### Problem to work on
Only the lines from the one that includes "Given: Click the blue MA40:442.1 label" through the last line below belong in the reply, copied exactly and without pictures.

Records from a data collection:

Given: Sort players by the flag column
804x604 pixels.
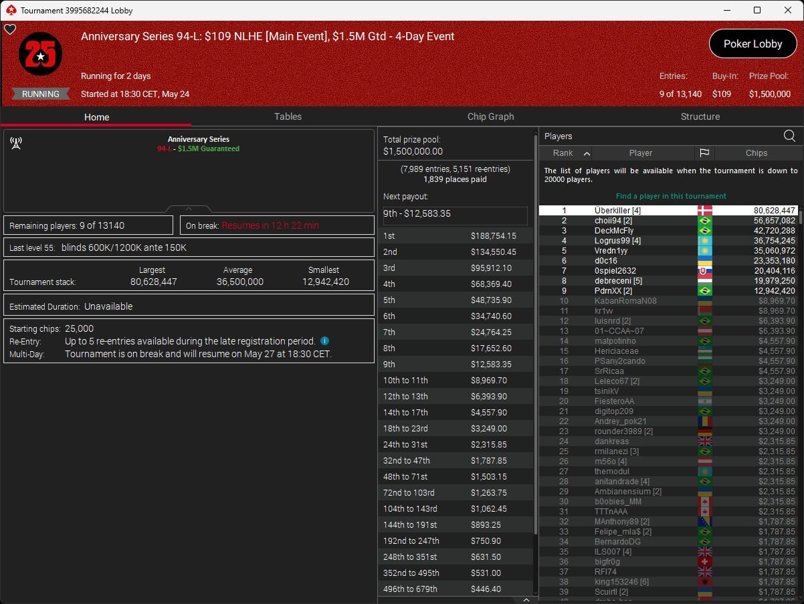Looking at the screenshot, I should tap(704, 153).
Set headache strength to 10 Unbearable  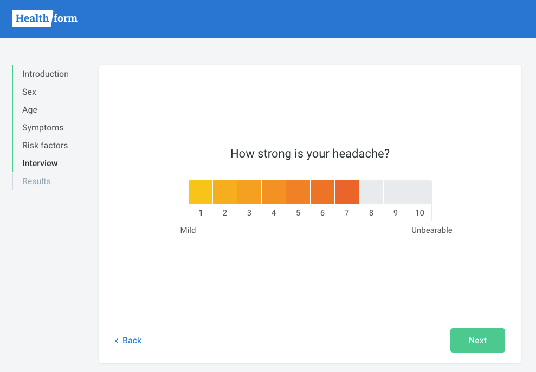(420, 192)
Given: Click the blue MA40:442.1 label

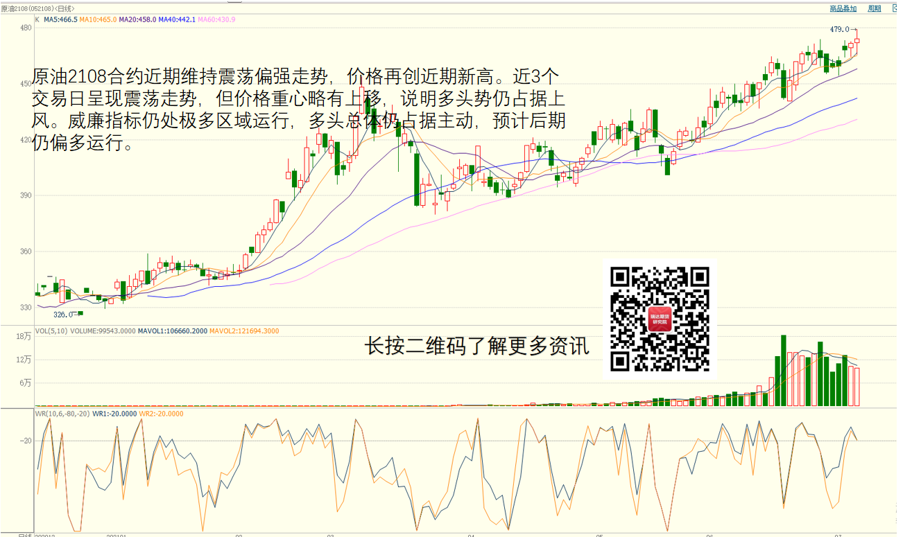Looking at the screenshot, I should [177, 20].

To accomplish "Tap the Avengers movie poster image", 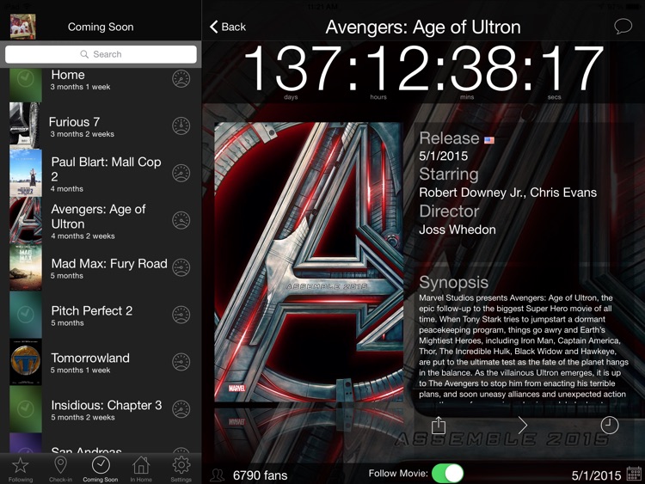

### Response area
Given: Click the blue MA40:442.1 label

Looking at the screenshot, I should [177, 20].

To accomplish "Tap the Avengers movie poster image", 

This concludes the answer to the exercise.